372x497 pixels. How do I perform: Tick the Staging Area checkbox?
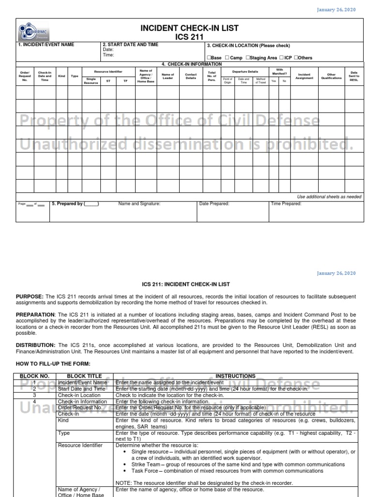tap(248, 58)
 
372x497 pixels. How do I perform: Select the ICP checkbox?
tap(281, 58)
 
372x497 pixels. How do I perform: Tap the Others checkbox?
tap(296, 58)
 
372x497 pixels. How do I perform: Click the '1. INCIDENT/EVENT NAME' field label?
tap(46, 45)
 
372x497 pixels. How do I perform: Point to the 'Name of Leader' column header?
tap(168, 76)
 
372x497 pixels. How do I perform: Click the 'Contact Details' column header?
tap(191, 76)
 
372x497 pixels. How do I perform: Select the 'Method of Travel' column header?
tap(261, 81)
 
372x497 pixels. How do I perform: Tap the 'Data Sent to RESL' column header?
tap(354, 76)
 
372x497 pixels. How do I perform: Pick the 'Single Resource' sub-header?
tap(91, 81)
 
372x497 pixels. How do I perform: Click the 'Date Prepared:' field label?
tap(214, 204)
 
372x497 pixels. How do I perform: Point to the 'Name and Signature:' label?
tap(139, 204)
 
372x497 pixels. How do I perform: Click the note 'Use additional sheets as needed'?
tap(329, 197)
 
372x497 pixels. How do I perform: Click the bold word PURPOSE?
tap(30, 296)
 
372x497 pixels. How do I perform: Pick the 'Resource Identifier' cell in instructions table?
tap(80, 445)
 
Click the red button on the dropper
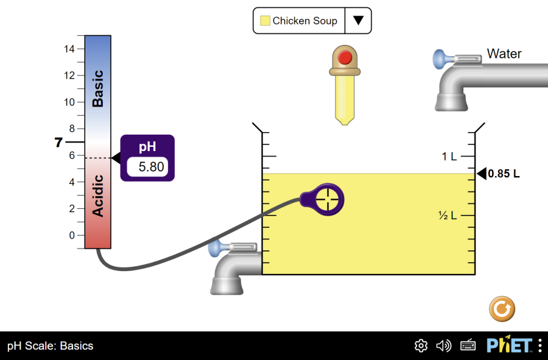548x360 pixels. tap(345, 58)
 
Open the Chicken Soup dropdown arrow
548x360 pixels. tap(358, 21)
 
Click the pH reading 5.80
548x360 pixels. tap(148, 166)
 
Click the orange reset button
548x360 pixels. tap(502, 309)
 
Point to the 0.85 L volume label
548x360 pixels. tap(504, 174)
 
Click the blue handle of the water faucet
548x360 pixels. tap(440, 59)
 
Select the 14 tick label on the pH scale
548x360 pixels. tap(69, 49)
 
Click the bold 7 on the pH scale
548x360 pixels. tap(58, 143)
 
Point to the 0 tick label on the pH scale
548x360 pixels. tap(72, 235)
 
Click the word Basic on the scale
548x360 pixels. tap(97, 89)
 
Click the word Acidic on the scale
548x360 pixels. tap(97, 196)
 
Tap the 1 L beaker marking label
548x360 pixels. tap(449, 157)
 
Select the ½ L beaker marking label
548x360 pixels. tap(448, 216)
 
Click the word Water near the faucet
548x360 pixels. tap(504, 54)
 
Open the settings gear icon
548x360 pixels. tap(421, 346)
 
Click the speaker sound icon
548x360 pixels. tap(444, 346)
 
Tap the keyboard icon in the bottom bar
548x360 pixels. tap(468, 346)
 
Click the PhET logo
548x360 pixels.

━━━━━━━━

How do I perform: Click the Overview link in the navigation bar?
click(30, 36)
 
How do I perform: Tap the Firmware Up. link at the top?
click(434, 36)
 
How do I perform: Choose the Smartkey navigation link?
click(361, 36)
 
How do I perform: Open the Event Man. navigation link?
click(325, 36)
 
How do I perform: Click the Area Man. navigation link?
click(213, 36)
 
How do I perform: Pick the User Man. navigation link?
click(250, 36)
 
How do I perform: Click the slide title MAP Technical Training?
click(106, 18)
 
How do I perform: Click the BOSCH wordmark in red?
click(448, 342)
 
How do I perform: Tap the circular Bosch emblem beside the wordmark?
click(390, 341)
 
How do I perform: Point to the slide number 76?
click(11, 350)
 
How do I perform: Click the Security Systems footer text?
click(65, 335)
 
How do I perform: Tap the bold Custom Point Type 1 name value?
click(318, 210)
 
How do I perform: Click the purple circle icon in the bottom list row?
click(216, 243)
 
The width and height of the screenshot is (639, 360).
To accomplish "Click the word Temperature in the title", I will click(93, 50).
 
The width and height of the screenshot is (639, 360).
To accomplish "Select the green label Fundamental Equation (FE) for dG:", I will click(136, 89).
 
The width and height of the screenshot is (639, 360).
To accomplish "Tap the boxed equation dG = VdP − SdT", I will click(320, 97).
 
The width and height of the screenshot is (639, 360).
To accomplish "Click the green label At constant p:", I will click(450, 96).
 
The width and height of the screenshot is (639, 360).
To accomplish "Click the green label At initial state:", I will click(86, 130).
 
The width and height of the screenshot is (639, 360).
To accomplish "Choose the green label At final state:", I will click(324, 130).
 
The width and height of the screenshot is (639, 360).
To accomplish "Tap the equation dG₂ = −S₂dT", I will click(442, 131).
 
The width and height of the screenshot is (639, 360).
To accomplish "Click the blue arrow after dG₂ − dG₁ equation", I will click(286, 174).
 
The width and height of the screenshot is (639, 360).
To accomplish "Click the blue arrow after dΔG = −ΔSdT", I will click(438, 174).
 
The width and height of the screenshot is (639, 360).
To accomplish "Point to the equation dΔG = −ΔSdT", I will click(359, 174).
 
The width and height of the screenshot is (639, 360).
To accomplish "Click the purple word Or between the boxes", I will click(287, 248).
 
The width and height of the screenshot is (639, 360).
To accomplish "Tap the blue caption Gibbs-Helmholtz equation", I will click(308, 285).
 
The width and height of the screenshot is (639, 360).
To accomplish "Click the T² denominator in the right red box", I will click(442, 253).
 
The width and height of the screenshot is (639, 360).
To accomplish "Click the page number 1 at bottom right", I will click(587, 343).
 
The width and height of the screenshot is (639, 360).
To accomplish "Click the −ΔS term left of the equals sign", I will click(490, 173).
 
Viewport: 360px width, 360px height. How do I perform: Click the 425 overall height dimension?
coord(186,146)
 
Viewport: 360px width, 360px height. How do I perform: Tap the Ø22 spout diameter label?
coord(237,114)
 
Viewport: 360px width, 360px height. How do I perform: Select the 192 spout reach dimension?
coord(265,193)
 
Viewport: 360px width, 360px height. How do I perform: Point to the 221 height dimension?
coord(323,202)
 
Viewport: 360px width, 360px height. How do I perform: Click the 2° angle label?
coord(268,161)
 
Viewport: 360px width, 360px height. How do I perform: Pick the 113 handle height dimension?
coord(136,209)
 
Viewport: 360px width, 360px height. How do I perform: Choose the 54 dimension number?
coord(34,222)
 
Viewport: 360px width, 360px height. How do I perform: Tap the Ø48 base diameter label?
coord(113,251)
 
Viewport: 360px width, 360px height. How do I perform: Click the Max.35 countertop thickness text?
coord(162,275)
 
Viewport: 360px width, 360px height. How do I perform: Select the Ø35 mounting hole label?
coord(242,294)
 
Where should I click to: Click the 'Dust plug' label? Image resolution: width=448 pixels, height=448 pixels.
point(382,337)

━━━━━━━━

Repeat the listing from the line containing "372x497 pixels. How do I perform: Tick" through the line containing "tap(168, 76)", swapping "checkbox" for "tick box" and keeping everything else the same. Leave the pictures out.

* [FINISHED TASK]:
372x497 pixels. How do I perform: Tick the Staging Area tick box?
tap(248, 58)
 
372x497 pixels. How do I perform: Select the ICP tick box?
tap(281, 58)
 
372x497 pixels. How do I perform: Tap the Others tick box?
tap(296, 58)
 
372x497 pixels. How do I perform: Click the '1. INCIDENT/EVENT NAME' field label?
tap(46, 45)
 
372x497 pixels. How do I perform: Point to the 'Name of Leader' column header?
tap(168, 76)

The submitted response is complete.